Diácono Carlos Eduardo | ceecheverría@unicah.edu
En momentos en que se habla de la lucha por la sobrevivencia de la democracia, el auge del autoritarismo y la globalización de ideologías en organizaciones mundiales, bueno es reflexionar sobre la libertad humana y su relación armónica con una indispensable autoridad.
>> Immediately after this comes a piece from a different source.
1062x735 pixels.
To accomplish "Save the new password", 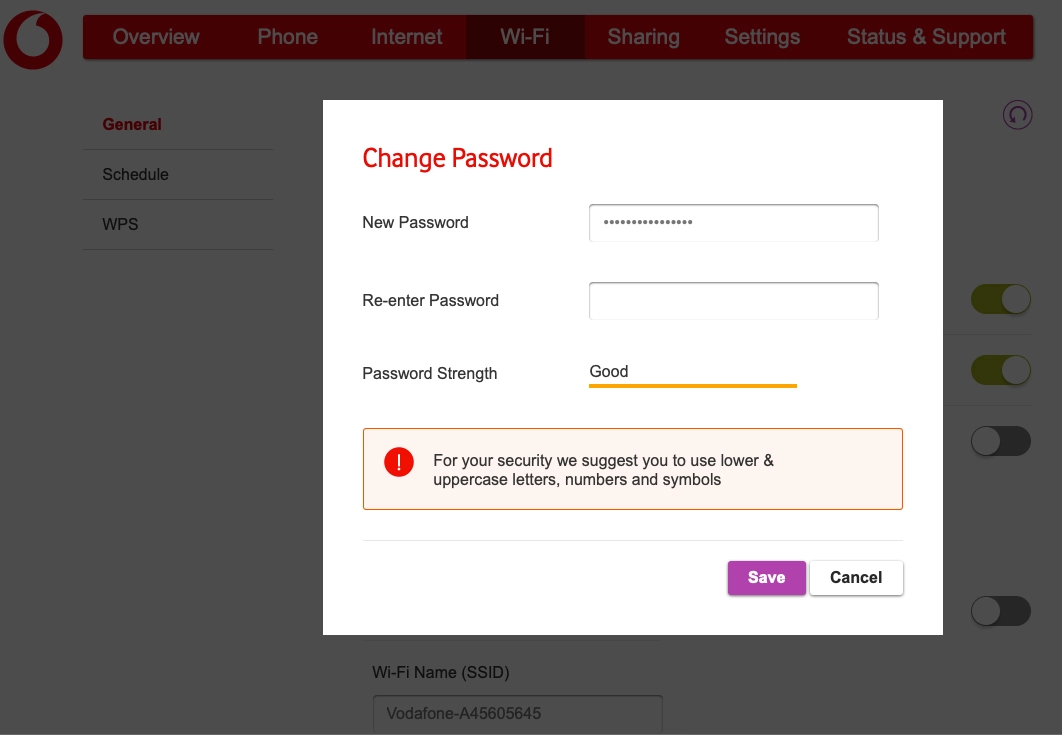I will (x=767, y=578).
Defino la libertad como la capacidad, el poder, el derecho y el deber de autodeterminación. La autodeterminación es analizar y decidir por uno mismo y, por lo general, para sí mismo. Para lograrlo, es menester tener la capacidad de hacerlo, que consiste en haber alcanzado la madurez suficiente para discernir entre el bien y el mal, entre lo conveniente y lo inconveniente, entre los aceptable y lo que debe ser rechazado por sus implicaciones para uno miso o para los demás. Esta capacidad se refuerza con una buena formación y disminuye por enfermedades, minusvalías o traumas que afectan la conciencia.
Pero para ejercitar la libertad en el marco social en que se vive es menester tener el poder, la posibilidad de actuar conforme se entiende que se debe actuar. Si se impide por cualquier factor externo, legítimo o ilegítimo, aunque se tenga la capacidad no se podrá actuar libremente. El que, por otra parte, las constituciones, los tratados, las leyes nacionales y los individuos declaren que la libertad es un derecho humano, es tan universal, que hasta quienes conculcan las más elementales libertades, o las restringen, afirman estar de acuerdo con tal derecho, escudándose en un interés superior, para suspender su garantía, provisionalmente, según dicen.
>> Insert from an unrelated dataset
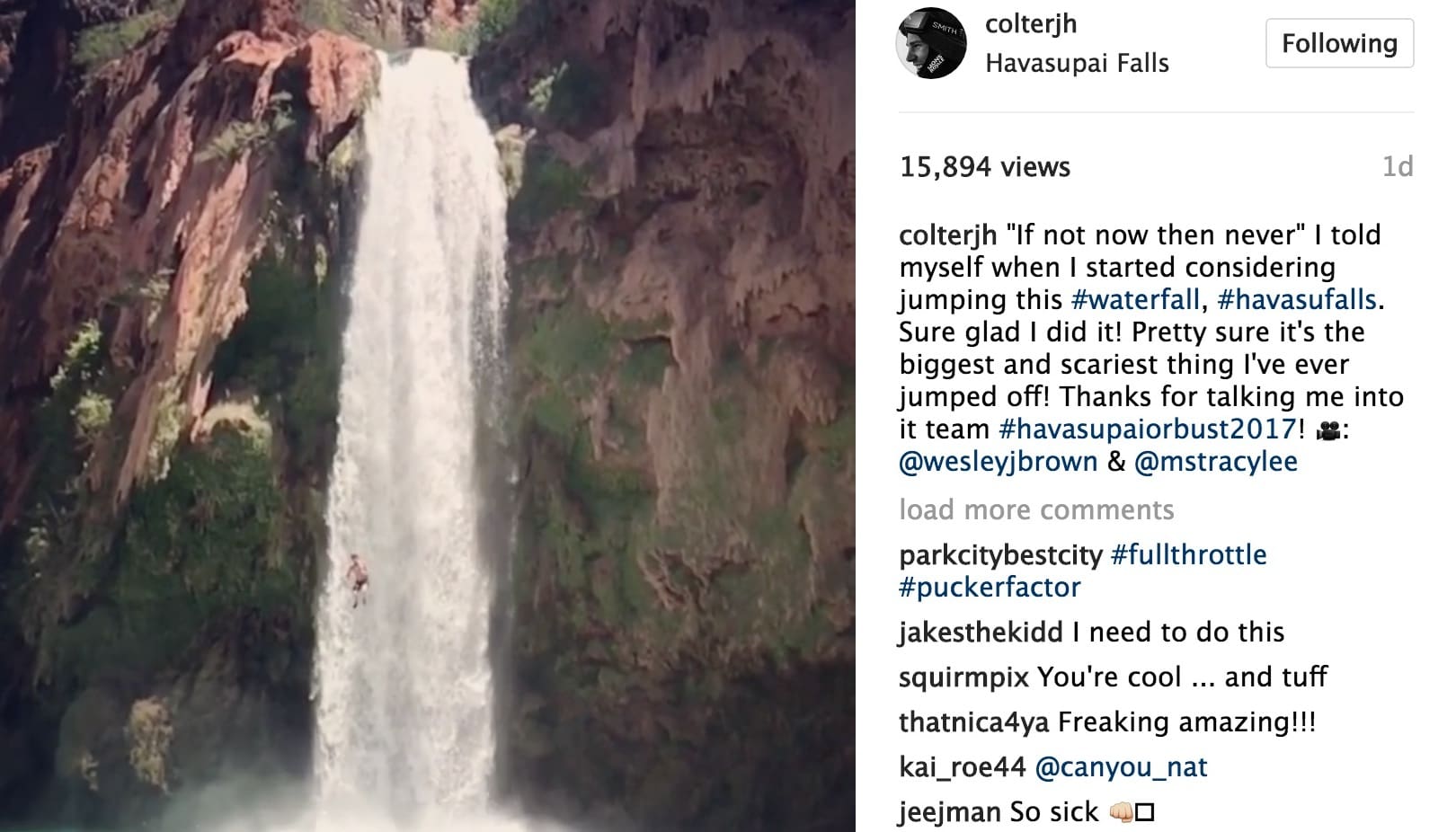Viewport: 1456px width, 832px height.
Task: Toggle the Following button
Action: point(1339,44)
En cuanto que la libertad sea un deber, no es algo sobre lo que se discuta o insista mucho, aunque no deja de sorprender el enorme número de personas que, por comodidad, por temores conscientes o inconscientes, o por ser pusilánimes, prefieren que otro decida por ellos, se alienan voluntariamente y siguen los dictados de otro.
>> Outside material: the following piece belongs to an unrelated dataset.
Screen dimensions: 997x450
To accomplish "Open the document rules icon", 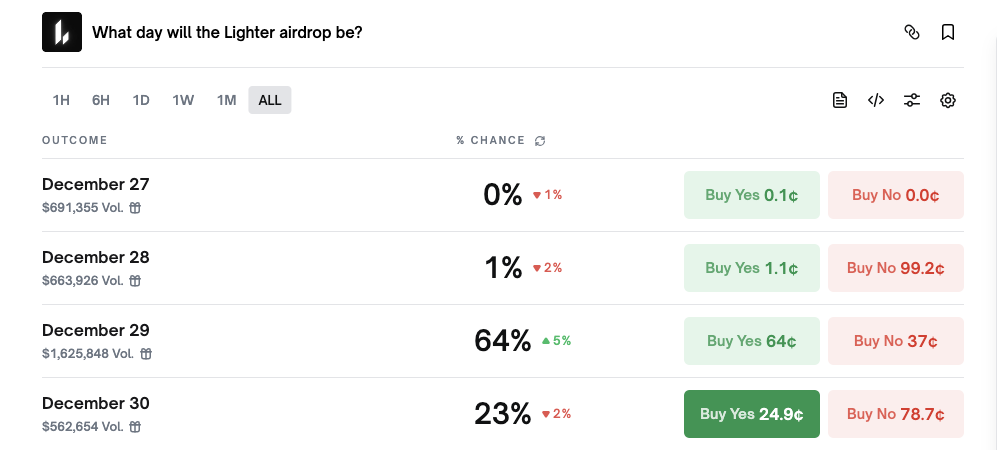I will click(840, 100).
De manera análoga, defino la autoridad como la capacidad, el poder, el derecho y el deber de determinar por otro. Así lo pienso, porque no veo oposición alguna entre libertad y autoridad y tiendo más bien a considerar esta última como un caso particular de la primera. En otras palabras, si soy autoridad legítima, ejerzo la libertad de quien, por una u otra razón, no puede ejercerla por sí mismo. Conceptúo la autoridad como un servicio necesario, indispensable, regulado por la ley, ya sea ésta divina, natural, o social. Ejemplo de ello son los poderes del Estado, ante la imposibilidad de que todos decidan sobre todo, por lo que se recurre a la democracia representativa y participativa. Otros ejemplos son la patria potestad de padres o tutores encargados, mientras los hijos son mayores; la gestión de los cuidadores de ciertos minusválidos o enfermos, y de las autoridades de los centros de privación de la libertad, por sentencia justa. Salvo algunos casos especiales, todo lo demás es abuso de autoridad de las personas o autoritarismo estatal.
La autoridad legítima no consiste pues en un poder, sino en un servicio. Al respecto, el Señor Jesús nos legó una norma fundamental: «el que quiera ser el primero, que sea el servidor de los demás» (Cfr, Mc 9, 26 / Mt 20, 26, 27).